In a letter to the 317 Conservative representatives in Parliament, she called on critics of her deal with the EU to “sacrifice if necessary our own personal preferences” in order to prevent a no-deal Brexit or no Brexit at all.
She made the plea as she scrambled to secure tweaks to her Brexit deal that the Commons can support, amid deadlock over the controversial backstop plan to keep the Northern Ireland border open.
Mrs May was sent back to the negotiating table in Brussels when the Withdrawal Agreement and Political Declaration she struck with the EU were comprehensively rejected by MPs last month.
The divisions in the Tory party were again laid bare on Thursday when pro-Brexit Tory rebels inflicted a fresh Commons defeat on the Government over a row about a meaningless Commons motion.
A vote on a tweaked deal, or on the next steps if no concessions are secured, is now planned for 27 February - but Mrs May issued a desperate plea to her MPs to compromise.
“History will judge us all for the parts we have played in this process,” she warned.
“I do not underestimate how deeply or how sincerely colleagues hold the views which they do on this important issue - or that we are all motivated by a common desire to do what is best for our country, even if we disagree on the means of doing so.
“But I believe that a failure to make the compromises necessary to reach and take through Parliament a withdrawal agreement which delivers on the result of the referendum will let down the people who sent us to represent them and risk the bright future that they all deserve.”

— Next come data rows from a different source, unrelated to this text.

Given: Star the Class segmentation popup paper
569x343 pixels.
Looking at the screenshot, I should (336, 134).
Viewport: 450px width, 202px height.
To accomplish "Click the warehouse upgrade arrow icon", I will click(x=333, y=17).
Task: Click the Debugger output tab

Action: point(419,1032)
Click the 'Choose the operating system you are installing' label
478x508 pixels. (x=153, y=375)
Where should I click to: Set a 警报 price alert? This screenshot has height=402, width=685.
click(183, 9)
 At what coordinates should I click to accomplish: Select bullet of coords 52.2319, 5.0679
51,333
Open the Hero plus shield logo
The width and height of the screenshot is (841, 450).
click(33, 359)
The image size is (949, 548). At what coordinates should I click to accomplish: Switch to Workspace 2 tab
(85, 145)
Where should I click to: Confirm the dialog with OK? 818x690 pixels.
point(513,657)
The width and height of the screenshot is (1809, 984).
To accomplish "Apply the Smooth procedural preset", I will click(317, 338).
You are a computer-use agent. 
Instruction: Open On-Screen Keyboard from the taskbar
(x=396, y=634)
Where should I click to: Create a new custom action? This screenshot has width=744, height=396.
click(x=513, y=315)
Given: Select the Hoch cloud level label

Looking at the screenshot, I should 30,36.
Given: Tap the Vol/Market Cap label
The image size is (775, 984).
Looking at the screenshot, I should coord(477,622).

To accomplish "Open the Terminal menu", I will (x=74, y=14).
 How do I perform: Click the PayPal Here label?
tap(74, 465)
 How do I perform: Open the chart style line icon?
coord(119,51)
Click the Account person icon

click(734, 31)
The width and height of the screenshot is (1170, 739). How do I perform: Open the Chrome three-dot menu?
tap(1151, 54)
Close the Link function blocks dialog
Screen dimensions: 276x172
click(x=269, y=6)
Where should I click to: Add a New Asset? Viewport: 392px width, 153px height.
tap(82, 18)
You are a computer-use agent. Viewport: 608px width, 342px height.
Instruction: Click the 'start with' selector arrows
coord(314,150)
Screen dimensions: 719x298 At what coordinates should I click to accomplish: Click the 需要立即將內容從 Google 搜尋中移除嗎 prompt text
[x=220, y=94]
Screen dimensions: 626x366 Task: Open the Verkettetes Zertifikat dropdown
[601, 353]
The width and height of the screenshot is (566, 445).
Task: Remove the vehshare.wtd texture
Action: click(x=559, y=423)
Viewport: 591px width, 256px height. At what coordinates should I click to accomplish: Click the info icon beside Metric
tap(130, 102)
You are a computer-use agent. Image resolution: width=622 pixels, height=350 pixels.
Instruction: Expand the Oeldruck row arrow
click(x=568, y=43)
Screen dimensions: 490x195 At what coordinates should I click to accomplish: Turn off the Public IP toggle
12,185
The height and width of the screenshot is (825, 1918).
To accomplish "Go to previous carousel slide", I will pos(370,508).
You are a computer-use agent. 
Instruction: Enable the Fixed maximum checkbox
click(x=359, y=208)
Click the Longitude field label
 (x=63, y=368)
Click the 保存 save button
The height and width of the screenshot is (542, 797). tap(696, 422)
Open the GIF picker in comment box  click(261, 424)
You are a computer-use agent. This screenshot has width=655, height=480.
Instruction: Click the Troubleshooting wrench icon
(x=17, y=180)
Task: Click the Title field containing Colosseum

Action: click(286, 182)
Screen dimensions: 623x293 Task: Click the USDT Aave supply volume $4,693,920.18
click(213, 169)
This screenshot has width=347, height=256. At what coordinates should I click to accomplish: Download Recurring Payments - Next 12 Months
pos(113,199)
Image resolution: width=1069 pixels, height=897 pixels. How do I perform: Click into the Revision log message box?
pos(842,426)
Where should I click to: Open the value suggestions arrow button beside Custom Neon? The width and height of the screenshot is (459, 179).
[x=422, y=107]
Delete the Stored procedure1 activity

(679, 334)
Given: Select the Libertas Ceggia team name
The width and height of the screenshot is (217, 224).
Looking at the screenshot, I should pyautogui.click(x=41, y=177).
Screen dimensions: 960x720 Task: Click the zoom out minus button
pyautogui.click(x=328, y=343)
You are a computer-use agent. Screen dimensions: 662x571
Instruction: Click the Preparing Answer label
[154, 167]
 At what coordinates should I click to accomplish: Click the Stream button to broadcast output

Mrs May said she will meet European Commission president Jean Claude Juncker next week and speak to every EU leader in the coming days.
The backstop would see the UK remain closely tied to EU trade rules if no agreement is in place by the end of the Brexit transition period at the end of December 2021.
Critics argue it could see the UK subject to EU rules indefinitely and could lead to the breakup of the UK.
Attorney General Geoffrey Cox will set out what changes he thinks are needed to the backstop in a speech on Tuesday, while Brexit Secretary Stephen Barclay will hold talks with EU chief negotiator Michel Barnier tomorrow.
But the Sunday Times said Steve Baker - the deputy chair of the European Research Group of hardcore pro-Brexit Tory MPs - told his allies continued negotiations on the backstop were a “complete waste of time”.